# HELP Please! "This appears to be a duplicate or automatically created back of your catalog"



## jasonmblaydes (May 16, 2019)

I just moved my catalog over from my laptop to a desktop that I built for lightroom.  I got all of the photo files moved over, and I used the catalog file that was in my OneDrive.  Now after importing new photos into lightroom on my desktop, I'm getting this error message.  I can't seem to figure out how to fix this.  The laptop has been signed out of my Adobe account all together.  I even had Adobe tech support log into my computer to try to fix it... they were the worst and were zero help.

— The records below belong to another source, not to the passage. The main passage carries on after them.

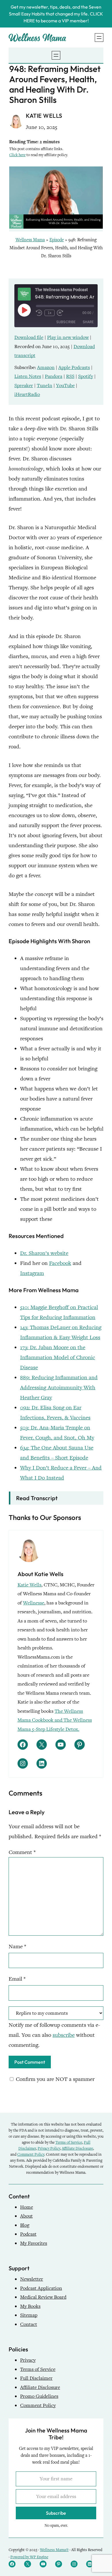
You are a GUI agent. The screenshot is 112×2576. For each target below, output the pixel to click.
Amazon (46, 367)
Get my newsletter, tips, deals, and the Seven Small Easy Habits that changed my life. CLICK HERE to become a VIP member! (56, 13)
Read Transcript (37, 1498)
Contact (28, 2324)
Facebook (60, 1263)
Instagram (32, 1273)
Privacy (28, 2360)
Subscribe (66, 321)
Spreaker (23, 385)
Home (26, 2207)
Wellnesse (33, 1603)
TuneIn (44, 385)
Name (17, 1946)
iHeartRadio (27, 394)
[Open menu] (99, 37)
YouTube (65, 385)
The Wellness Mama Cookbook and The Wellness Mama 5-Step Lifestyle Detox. (55, 1720)
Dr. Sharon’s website (44, 1253)
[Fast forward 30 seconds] (60, 313)
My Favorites (33, 2243)
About (26, 2216)
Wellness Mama (30, 240)
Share (88, 321)
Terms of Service (68, 2142)
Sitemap (28, 2315)
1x (49, 313)
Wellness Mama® (54, 2549)
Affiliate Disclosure (77, 2148)
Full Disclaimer (36, 2378)
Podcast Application (41, 2288)
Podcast (28, 2234)
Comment (22, 1852)
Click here (17, 154)
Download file (28, 337)
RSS (70, 376)
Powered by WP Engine (29, 2557)
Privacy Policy (49, 2148)
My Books (30, 2306)
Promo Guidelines (39, 2396)
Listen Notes (27, 376)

Please someone help me get my catalog to sync up to the cloud. 

Thank you.


----------



## Victoria Bampton (May 16, 2019)

Hi Jason, welcome to the forum!

Have you tried what it suggests? Restart Lightroom and then click on the identity plate and enable sync again.


----------



## jasonmblaydes (May 16, 2019)

I do appreciate  the reply, but yes, I've restarted it many times. There's a conflict or corruption in a file somewhere. I just can't seem to chase it down and need some help.  Thanks again.


----------



## Victoria Bampton (May 16, 2019)

So what happens when you click to enable sync? Or does this come up every single time before you can do that?


----------



## jasonmblaydes (May 16, 2019)

Yes, this message comes up every time. It never syncs.


----------



## jasonmblaydes (May 16, 2019)

I found this over at the Adobe forum:  https://forums.adobe.com/thread/2373179

I'm going to try this tonight when I get home and post and update to let everyone know if it worked or not.  Hopefully it does and it can be used by others for future reference.  I'll let you know... fingers crossed!


----------



## jasonmblaydes (May 16, 2019)

It worked!!! Deleting the directory *Sync.lrdata*  solved the issue and now my LR that I moved to my desktop is syncing!


----------



## Victoria Bampton (May 17, 2019)

Oh well done Jason! You beat me to it!


----------